* **SUPPLIED RECORDS**:
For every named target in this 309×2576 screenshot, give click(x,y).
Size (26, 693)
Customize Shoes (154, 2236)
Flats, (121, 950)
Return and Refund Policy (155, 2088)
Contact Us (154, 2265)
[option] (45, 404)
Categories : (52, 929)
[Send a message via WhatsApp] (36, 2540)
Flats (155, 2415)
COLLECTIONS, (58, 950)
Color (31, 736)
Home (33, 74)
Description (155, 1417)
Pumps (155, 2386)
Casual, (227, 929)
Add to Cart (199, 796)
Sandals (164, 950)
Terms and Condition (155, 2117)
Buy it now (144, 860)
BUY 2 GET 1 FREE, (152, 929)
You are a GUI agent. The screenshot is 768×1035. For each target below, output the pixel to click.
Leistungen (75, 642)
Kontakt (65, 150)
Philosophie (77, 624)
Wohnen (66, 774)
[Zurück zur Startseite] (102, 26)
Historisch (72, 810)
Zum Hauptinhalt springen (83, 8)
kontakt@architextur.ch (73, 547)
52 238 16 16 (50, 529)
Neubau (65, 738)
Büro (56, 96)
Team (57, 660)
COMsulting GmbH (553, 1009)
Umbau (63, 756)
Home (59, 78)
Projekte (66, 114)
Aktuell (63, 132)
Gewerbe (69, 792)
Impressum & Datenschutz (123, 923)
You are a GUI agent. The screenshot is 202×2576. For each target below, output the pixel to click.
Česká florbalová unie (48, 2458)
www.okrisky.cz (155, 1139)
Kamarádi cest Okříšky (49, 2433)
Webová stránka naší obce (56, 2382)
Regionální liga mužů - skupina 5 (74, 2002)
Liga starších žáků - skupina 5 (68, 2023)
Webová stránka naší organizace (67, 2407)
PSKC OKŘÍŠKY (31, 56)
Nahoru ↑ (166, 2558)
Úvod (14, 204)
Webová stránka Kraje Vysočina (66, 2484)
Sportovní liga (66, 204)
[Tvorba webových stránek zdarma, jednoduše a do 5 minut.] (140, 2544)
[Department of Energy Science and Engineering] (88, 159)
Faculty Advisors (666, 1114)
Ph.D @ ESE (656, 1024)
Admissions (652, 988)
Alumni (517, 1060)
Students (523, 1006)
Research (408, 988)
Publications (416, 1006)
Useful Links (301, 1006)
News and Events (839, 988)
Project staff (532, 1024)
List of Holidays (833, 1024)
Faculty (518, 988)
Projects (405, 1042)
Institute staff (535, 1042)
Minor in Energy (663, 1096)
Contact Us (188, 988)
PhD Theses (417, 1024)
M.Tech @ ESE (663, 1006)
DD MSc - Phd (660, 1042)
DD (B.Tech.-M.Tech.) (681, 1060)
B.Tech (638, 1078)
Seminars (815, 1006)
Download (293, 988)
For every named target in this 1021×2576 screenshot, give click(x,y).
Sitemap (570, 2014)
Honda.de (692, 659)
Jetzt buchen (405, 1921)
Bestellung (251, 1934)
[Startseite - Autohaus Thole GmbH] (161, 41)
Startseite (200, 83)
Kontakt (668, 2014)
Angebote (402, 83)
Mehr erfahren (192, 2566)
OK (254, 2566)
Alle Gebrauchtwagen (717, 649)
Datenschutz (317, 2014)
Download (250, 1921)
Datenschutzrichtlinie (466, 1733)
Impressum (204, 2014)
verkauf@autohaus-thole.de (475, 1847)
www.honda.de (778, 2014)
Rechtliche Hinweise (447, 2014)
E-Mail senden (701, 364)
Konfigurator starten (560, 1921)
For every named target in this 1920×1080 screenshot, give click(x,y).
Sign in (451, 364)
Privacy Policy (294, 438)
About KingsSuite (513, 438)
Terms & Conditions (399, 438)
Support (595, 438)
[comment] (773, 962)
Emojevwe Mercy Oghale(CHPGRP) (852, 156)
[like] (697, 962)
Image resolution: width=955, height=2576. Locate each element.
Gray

* **EXERCISE BRIEF**: Using only the listing above, restate exactly the lines from the line containing "Flats (155, 2415)" through the line containing "BUY 2 GET 1 FREE, (152, 929)", both included.

* **TASK RESPONSE**:
Flats (155, 2415)
COLLECTIONS, (58, 950)
Color (31, 736)
Home (33, 74)
Description (155, 1417)
Pumps (155, 2386)
Casual, (227, 929)
Add to Cart (199, 796)
Sandals (164, 950)
Terms and Condition (155, 2117)
Buy it now (144, 860)
BUY 2 GET 1 FREE, (152, 929)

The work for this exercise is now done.